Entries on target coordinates

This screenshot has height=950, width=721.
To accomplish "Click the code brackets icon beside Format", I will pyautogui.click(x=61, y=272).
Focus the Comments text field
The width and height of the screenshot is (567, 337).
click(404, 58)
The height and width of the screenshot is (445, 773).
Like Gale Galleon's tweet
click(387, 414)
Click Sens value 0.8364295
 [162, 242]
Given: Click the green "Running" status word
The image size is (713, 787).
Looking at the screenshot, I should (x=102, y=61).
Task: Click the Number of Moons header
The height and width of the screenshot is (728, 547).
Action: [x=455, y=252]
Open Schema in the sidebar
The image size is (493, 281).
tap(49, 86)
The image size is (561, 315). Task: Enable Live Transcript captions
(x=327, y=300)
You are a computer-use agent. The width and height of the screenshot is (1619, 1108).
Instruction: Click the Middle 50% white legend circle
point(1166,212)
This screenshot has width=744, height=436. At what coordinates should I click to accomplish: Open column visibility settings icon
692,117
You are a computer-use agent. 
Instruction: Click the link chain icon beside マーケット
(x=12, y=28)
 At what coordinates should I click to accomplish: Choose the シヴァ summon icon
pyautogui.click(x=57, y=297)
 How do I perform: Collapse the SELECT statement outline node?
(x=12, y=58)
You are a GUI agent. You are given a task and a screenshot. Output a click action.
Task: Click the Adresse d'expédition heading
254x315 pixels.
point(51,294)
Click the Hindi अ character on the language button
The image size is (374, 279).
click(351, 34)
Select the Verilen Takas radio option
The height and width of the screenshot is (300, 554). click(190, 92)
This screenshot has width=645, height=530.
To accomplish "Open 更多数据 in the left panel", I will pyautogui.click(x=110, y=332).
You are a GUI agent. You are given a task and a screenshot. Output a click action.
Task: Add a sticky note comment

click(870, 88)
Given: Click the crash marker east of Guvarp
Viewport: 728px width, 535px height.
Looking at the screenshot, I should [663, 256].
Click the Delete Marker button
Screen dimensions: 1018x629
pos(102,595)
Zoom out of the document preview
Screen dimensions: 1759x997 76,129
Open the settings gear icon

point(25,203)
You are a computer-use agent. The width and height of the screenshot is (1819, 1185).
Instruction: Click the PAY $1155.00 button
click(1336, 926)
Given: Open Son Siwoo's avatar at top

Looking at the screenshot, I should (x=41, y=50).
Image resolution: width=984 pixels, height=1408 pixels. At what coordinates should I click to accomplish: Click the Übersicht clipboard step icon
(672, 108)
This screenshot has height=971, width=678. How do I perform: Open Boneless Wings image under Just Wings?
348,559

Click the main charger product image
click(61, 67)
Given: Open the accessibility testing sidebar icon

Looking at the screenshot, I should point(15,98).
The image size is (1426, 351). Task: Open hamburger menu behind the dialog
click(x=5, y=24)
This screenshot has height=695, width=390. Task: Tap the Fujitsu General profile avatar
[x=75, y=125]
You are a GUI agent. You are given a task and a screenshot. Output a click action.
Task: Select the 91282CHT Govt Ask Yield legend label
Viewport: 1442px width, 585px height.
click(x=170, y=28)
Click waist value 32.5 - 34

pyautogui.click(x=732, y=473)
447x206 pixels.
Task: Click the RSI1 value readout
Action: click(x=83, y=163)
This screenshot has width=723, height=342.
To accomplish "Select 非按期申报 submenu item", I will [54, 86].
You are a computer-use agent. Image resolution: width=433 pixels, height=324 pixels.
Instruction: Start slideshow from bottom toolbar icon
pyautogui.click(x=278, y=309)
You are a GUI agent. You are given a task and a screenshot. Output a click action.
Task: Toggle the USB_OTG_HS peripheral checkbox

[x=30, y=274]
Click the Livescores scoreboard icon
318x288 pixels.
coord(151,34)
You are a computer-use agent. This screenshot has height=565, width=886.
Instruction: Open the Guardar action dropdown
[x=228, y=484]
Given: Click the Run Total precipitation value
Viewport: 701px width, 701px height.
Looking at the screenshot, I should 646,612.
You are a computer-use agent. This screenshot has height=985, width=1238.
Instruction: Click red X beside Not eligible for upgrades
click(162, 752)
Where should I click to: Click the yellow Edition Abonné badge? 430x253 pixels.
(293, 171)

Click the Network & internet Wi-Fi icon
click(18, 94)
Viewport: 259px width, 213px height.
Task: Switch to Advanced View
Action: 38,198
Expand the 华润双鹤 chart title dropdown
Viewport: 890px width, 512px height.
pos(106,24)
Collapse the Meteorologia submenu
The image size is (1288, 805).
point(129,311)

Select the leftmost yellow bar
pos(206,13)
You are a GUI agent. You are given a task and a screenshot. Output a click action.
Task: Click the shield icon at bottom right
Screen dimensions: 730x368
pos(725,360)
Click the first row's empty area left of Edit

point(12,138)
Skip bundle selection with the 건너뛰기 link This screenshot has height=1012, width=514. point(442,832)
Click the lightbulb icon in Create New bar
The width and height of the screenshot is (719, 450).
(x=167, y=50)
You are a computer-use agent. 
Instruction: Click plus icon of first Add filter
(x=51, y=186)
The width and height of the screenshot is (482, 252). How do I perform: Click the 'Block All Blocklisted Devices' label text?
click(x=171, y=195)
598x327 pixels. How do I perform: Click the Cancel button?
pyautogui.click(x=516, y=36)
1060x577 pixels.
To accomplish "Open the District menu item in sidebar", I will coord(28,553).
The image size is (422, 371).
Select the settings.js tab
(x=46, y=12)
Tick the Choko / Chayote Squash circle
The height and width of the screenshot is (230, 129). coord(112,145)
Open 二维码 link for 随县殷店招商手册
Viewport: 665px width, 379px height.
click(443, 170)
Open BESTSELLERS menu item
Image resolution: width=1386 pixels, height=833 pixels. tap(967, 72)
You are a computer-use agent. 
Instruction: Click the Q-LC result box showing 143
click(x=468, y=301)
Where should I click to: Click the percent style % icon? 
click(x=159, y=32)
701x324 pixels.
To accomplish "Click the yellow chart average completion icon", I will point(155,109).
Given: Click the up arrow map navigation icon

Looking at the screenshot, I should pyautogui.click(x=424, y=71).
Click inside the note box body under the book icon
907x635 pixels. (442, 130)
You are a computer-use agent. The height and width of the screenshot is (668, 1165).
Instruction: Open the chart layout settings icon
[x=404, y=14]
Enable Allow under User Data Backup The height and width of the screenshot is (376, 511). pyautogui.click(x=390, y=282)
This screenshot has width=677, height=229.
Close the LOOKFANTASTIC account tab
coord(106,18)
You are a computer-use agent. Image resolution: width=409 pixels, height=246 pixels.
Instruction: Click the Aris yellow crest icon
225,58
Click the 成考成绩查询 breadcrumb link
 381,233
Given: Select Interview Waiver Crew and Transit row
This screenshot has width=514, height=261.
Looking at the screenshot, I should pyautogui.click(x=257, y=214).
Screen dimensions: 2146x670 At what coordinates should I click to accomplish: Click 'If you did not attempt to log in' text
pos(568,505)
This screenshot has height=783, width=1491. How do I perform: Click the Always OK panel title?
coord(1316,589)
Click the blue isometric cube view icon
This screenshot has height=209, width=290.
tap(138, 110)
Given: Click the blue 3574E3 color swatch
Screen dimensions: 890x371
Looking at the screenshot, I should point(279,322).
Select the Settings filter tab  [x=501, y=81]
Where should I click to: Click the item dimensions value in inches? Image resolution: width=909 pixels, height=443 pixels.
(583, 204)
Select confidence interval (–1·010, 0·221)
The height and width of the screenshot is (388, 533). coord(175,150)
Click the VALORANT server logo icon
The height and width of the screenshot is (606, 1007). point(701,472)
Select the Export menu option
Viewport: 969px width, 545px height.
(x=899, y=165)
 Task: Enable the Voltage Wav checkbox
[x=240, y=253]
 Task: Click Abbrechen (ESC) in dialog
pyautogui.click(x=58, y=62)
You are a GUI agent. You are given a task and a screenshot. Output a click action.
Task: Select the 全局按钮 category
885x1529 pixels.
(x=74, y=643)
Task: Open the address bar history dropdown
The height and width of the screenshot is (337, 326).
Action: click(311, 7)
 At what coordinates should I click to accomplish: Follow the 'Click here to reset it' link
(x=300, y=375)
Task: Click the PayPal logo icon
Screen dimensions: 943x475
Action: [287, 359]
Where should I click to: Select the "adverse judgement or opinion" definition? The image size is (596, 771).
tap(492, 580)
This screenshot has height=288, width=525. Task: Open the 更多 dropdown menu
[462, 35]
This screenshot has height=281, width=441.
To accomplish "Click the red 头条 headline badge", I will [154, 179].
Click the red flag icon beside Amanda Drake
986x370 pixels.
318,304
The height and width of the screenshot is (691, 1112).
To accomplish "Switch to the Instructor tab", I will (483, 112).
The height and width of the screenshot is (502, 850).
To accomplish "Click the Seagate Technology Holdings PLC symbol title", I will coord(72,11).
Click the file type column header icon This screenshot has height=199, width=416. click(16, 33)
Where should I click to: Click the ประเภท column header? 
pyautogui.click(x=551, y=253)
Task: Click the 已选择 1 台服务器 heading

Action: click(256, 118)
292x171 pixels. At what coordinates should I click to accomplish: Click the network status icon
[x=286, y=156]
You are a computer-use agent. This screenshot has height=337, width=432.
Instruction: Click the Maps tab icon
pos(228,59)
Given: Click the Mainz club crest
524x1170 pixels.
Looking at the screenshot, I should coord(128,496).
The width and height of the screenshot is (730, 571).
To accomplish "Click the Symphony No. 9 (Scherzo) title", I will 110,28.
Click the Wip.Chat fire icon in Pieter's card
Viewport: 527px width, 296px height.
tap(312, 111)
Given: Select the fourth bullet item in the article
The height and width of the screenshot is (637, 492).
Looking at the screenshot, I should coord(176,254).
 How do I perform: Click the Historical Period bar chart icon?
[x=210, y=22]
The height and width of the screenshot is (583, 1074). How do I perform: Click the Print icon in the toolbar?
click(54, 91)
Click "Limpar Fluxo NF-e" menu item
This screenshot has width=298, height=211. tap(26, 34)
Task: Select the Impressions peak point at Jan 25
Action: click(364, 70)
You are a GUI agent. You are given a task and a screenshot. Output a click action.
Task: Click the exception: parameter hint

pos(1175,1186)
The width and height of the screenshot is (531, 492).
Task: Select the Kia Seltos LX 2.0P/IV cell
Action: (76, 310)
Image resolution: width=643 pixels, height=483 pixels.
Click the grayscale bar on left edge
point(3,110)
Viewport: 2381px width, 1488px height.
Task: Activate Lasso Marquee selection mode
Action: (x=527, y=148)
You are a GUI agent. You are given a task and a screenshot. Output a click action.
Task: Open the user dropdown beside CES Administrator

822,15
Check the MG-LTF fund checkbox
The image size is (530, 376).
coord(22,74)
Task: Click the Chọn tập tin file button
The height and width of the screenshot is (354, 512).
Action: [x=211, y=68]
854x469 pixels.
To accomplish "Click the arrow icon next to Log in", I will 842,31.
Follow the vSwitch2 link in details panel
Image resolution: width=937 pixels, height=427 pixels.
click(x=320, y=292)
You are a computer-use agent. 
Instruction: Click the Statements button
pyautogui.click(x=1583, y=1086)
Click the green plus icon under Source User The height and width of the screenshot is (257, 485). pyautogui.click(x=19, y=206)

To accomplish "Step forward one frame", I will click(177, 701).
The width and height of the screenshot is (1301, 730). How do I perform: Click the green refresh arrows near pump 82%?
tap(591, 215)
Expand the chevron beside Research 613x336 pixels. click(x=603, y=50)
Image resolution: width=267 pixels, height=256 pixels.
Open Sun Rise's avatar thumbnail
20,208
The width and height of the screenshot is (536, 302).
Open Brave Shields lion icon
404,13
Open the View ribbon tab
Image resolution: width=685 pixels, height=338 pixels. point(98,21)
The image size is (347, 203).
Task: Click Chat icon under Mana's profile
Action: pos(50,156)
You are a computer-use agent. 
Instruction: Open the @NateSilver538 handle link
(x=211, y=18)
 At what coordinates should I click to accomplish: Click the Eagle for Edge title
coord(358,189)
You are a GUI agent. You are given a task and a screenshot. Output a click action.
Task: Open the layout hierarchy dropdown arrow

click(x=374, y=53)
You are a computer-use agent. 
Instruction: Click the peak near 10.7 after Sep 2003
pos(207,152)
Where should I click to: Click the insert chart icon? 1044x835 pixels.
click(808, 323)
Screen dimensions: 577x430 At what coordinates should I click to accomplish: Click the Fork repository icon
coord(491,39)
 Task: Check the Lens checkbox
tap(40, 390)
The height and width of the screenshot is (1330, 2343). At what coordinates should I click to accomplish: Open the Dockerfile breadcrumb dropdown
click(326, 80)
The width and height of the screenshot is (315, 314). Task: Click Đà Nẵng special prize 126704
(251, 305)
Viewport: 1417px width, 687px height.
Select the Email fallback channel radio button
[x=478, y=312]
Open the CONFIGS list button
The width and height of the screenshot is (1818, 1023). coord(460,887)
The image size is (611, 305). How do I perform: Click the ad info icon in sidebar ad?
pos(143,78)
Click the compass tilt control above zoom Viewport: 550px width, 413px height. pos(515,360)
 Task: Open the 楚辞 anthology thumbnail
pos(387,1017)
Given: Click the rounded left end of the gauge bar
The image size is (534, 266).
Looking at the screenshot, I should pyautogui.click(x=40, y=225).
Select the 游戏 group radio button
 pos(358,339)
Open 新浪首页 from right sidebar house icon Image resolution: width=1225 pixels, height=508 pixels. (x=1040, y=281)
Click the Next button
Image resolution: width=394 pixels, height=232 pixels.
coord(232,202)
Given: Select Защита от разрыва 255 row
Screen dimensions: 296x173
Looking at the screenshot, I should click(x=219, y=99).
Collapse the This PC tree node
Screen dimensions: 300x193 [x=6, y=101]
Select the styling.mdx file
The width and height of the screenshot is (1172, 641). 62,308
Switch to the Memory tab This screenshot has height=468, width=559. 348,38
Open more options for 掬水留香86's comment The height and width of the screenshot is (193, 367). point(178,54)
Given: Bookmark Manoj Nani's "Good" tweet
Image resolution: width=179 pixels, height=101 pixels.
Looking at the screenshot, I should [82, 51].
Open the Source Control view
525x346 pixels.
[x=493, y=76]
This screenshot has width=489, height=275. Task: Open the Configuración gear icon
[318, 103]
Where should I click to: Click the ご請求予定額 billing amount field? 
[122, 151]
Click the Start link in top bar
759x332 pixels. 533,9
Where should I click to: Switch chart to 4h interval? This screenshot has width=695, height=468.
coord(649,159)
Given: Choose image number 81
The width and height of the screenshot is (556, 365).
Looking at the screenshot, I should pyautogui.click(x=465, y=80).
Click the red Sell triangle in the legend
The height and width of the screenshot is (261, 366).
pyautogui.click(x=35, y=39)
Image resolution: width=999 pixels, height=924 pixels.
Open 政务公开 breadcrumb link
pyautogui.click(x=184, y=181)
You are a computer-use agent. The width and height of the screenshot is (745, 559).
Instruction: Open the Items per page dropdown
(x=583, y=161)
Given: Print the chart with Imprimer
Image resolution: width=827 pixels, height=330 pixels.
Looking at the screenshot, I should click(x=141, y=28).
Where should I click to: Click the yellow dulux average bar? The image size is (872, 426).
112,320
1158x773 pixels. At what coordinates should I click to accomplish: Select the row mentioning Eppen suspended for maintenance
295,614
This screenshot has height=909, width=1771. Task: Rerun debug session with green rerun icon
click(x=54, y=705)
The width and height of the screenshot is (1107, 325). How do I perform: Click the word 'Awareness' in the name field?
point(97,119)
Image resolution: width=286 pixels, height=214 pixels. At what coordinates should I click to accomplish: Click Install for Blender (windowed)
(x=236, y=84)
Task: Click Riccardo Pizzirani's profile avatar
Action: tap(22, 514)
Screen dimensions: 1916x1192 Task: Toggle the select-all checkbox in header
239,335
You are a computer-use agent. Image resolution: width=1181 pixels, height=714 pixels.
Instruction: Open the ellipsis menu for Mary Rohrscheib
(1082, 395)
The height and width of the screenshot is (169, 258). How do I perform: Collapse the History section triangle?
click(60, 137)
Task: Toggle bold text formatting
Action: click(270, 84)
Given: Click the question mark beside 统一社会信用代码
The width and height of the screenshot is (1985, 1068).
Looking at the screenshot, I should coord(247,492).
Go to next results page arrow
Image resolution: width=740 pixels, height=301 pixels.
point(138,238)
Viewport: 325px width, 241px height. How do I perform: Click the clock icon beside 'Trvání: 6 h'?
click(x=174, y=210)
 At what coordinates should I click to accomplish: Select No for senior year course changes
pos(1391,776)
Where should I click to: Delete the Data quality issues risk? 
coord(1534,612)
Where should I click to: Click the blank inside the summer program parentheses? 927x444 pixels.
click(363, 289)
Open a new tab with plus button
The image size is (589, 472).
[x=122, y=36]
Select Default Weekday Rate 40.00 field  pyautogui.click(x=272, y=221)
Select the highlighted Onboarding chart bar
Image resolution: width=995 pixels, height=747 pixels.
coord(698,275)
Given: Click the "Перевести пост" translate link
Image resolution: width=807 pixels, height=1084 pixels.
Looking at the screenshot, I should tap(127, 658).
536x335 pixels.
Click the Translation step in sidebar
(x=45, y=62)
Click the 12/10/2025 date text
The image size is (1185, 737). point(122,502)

## Given instruction
Switch "sidebar" to "side panel" in the items between the lines holding "1060x577 pixels." and "click(x=468, y=301)", inclusive, and change nothing else. Return only those lines.

## Full output
1060x577 pixels.
To accomplish "Open the District menu item in side panel", I will coord(28,553).
The image size is (422, 371).
Select the settings.js tab
(x=46, y=12)
Tick the Choko / Chayote Squash circle
The height and width of the screenshot is (230, 129). coord(112,145)
Open 二维码 link for 随县殷店招商手册
Viewport: 665px width, 379px height.
click(443, 170)
Open BESTSELLERS menu item
Image resolution: width=1386 pixels, height=833 pixels. tap(967, 72)
You are a computer-use agent. 
Instruction: Click the Q-LC result box showing 143
click(x=468, y=301)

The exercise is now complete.